As a scientist, he’s made a career out of studying how the eye’s retina processes the contrasts between light and dark. His innovative approach stands to transform brain and vision research.

In 2022, Vinberg made headlines when he and colleagues revived light-sensing neuron cells in organ donor eyes and restored communication between them. Published in the prestigious journal Nature, their work provides a road map for how the field can begin using functioning human eye cells for research and drug development.

“The scientific community can now study human vision in ways that aren’t possible with animal models,” says Vinberg.

The Story Of A Neuron

Billions of neurons in our central nervous system transmit sensory information as electrical signals; specialized neurons known as photoreceptors sense light in the eye. Vinberg’s research used the retina as a model of the central nervous system to investigate precisely how neurons die— and new methods to revive them.

It was a painstaking process requiring years of experimentation conducted in a dark room to record cell responses to different light stimuli. Fatima Abbas, PhD, lead author of the published study and then a postdoctoral fellow in the Vinberg Lab, performed most of the experiments.

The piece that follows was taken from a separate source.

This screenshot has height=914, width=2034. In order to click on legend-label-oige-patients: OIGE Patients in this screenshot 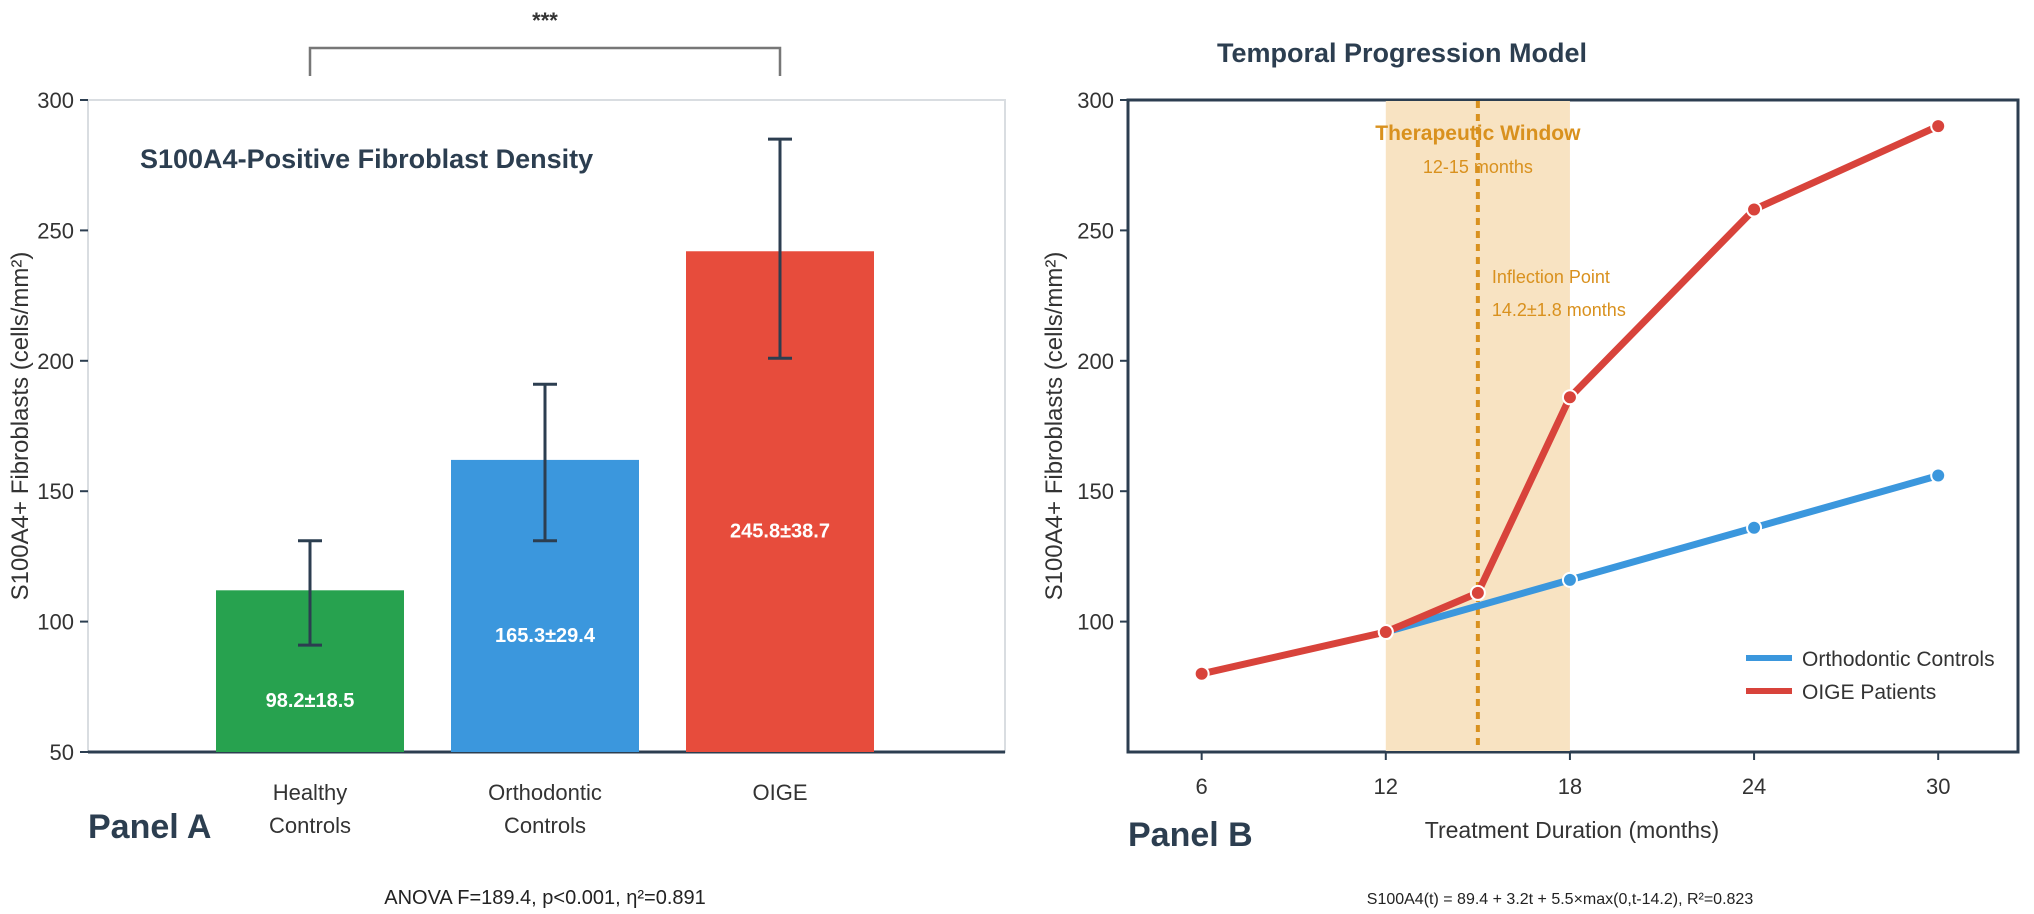, I will do `click(1869, 692)`.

“We were able to wake up photoreceptor cells in the human macula, which is the part of the retina responsible for our central vision and our ability to see fine detail and color,” explains Abbas. “In eyes obtained up to five hours after an organ donor’s death, these cells responded to bright light, colored lights, and even very dim flashes of light.”

While initial experiments revived the photoreceptors, the cells appeared to have lost their ability to communicate with other cells in the retina. The team identified oxygen deprivation as the critical factor leading to this loss of communication. They procured organ donor eyes in under 20 minutes from death to overcome the challenge.

Vinberg, who has a PhD in biomedical engineering, designed a special transportation unit to restore oxygenation and other nutrients to the organ donor eyes. Vinberg also built a device to stimulate the retina and measure the electrical activity of its cells. With this approach, the team restored an electrical signal seen in living eyes, the “b-wave.” It was the first b-wave recording from the central retina of postmortem human eyes.

“We were able to make the retinal cells talk to each other, the way they do in the living eye to mediate human vision,” says Vinberg.

To some, Vinberg’s approach might border on the macabre. But its benefits are clear.

Scientists can use the process demonstrated by the team to study other neuronal tissues in the central nervous system to develop potential new therapies for neurodegenerative diseases, including blinding retinal diseases. The method can reduce research costs when compared to nonhuman primate research. It also reduces dependence on animal models that don’t always apply to humans. Mice, for example, are often used for research, but they lack a macula, a critical structure in the back of the human eye involved in central vision.

“We hope this will motivate organ donor societies, organ donors, and eye banks by helping them understand the exciting new possibilities this type of research offers,” says Vinberg.

Authors of the study were Abbas, Silke Becker, PhD, Bryan W. Jones, PhD, and Vinberg of the University of Utah; Ludovic S. Mure, PhD, and Satchidananda Panda, PhD, of The Salk Institute for Biological Studies; and Anne Hanneken, MD, of Scripps Research.

What's Next?

Working with the Utah Lions Eye Bank, Vinberg is refining techniques to revive donor eye tissue recovered within one hour after death. This would extend the time window for harvesting functioning retinal tissue for research.